De los espejos
De los espejos tengo algo que contar, varias
de las anécdotas de mi vida están atravesadas por ellos, como la aguja que unía las lentejuelas de
los disfraces que hacía mamá.
Siempre fui muy coqueta y me gustó verme reflejada.
El cuarto de mis padres tenía un ropero con
luna en la puerta central, que nos permitía vernos de cuerpo entero; el espejo
no era el original, esa habitación antes había pertenecido a mis abuelos y uno
de ellos me contó que su tía desde Añatuya, les había enviado, como regalo de
casamiento, un chivo vivo al que llamaron Bartolo. En el patio, vivía Bartolo
con total libertad, a la sombra de la parra de uva chinche, alternando su
camino entre el piso de ladrillos y el pasto del jardín. Hasta que una tarde,
encontró la puerta del ropero abierta y viendo reflejado al que creyó era su
macho enemigo, sin piedad y a toda carrera, embistió a su supuesto oponente, se
estrelló contra el espejo y lo hizo
añicos. Bartolo quedó un poco desconcertado pero orgulloso de que su enemigo
huyera. Del destino de Bartolo no tuve noticias precisas y decidí no preguntar
más.
De la misma habitación recuerdo dos cosas muy
atractivas: una, la muñeca de porcelana en el centro de la cama; teníamos
prohibido tocarla luego de que Carlitos, mi hermano, le hundiera los ojos
móviles que cerraba al recostarla; la otra, el espejo de mano con manija,
bordes de plata y un nacarado violeta en la parte de atrás, de un juego de
tocador en la cómoda puesto sobre una carpetita, tejida en crochet por mi
bisabuela.
Ese espejo, que sacaba primero a hurtadillas y
luego con el debido consentimiento, reflejaba a la que fue, durante casi toda
la escuela primaria, mi amiga invisible, visible, a la que llamé Susy, pues la
cara que veía reflejada cuando lo enfrentaba, no era yo, siempre supe que
detrás estaba mi amiga. Teníamos discusiones, con puntos de vista completamente
opuestos que nos llevaron a pelearnos, por lo que durante mucho tiempo estuvo
apoyado en la cómoda sin reflejar nada; hasta que mi mamá, sabia como todas las
madres, viéndome cabizbaja y solitaria, se acercó para hablarme de la amistad,
pero sobre todo del perdón, resaltando que perdonar es importante para
reconocer al otro, pero fundamentalmente es sanador para nosotros. Luego de
soplar los mocos, corrí en busca de mi amiga y la encontré como estaba yo,
sonriendo y con lágrimas, la acerqué a mi pecho y no nos separamos más.

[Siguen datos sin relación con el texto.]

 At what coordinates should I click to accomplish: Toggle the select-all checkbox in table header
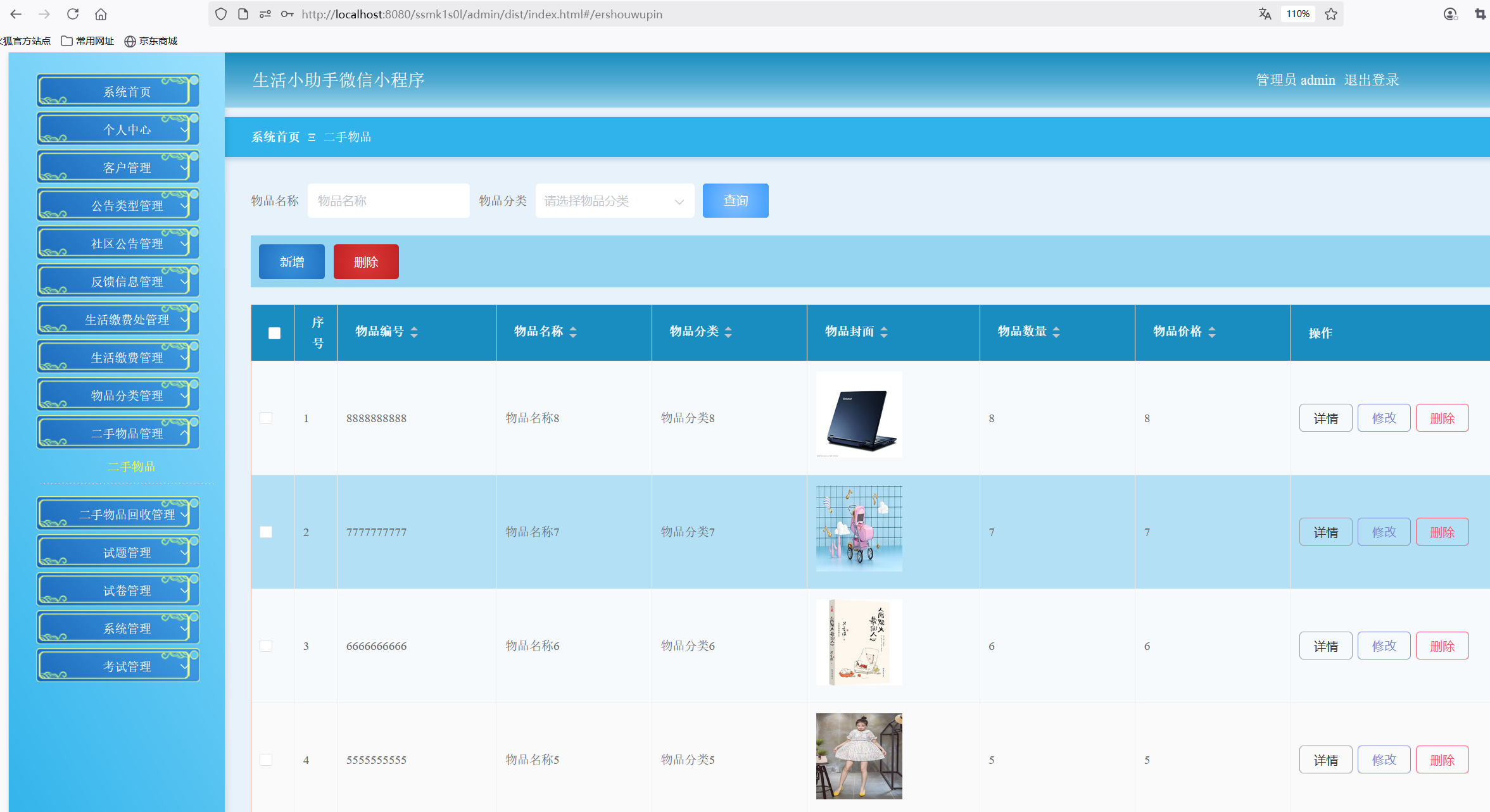click(274, 333)
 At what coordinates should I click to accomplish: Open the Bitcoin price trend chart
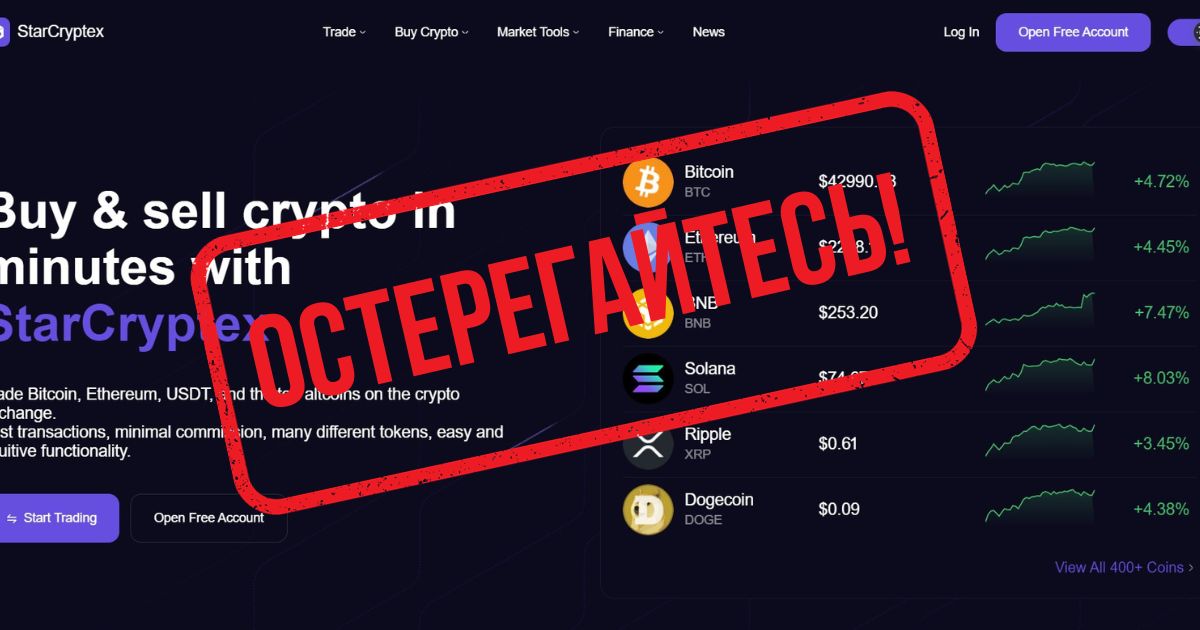pos(1040,178)
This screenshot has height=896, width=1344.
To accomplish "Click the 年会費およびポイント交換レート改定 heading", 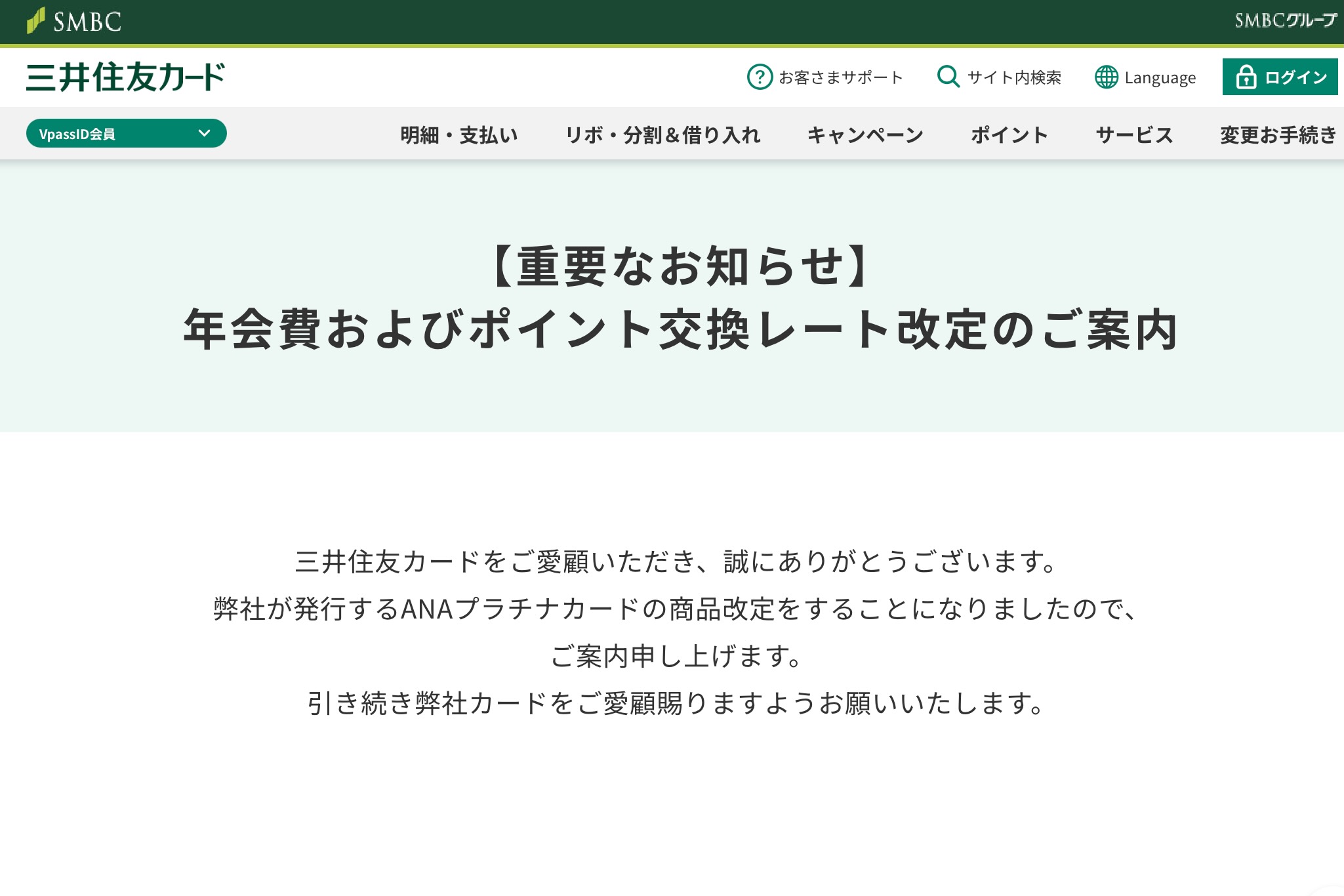I will (x=680, y=329).
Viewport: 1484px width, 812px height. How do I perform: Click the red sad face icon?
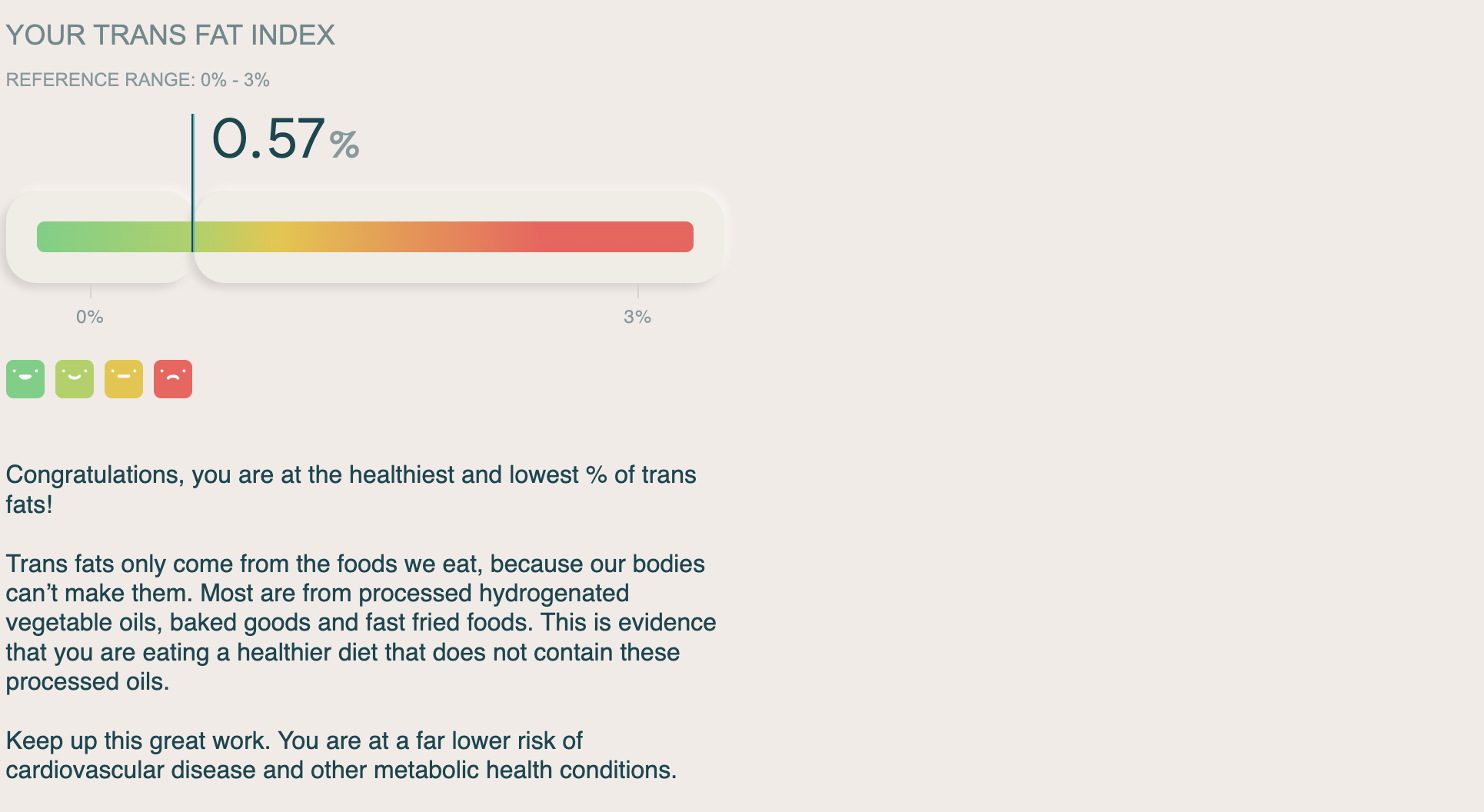pyautogui.click(x=173, y=379)
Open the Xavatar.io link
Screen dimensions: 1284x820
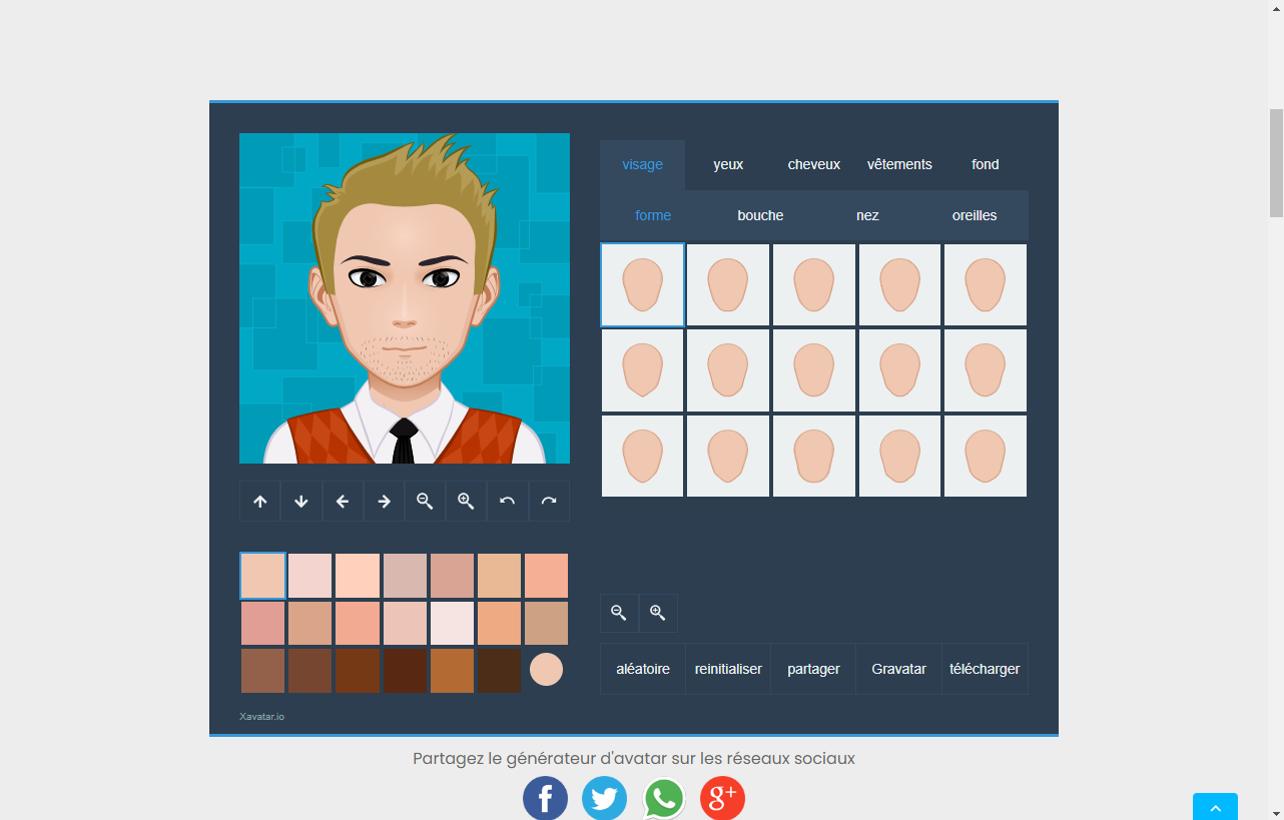(x=261, y=716)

En ese patio donde vivió el chivo Bartolo,
papá instaló un soporte con aro para el loro Oro, un perico muy parlanchín que
aprendía rápido. Mi amiga Susy y yo, conversábamos en la hamaca del fondo,
donde le contaba lo que sucedía en la escuela, ya que mamá no me permitía
llevarla, hasta que cerca del medio día me llamaba para prepararme, al grito de
—¡Mirtha vamos!—, con el tiempo descubrí que en los días sin clases, justo a
las doce, el loro Oro, nos llamaba igual —¡ Mirrrrtha vamos!— despertándonos risa
y asombro a las dos.
Hoy, para cuidarla, está guardada en el cofre
donde tengo mis maquillajes, anillos, aros y collares, siempre fue la más
coqueta y ahora les cuento ( sin que ella me escuche), desde que me operé las
cataratas, la veo más arrugadita... ¡pobre!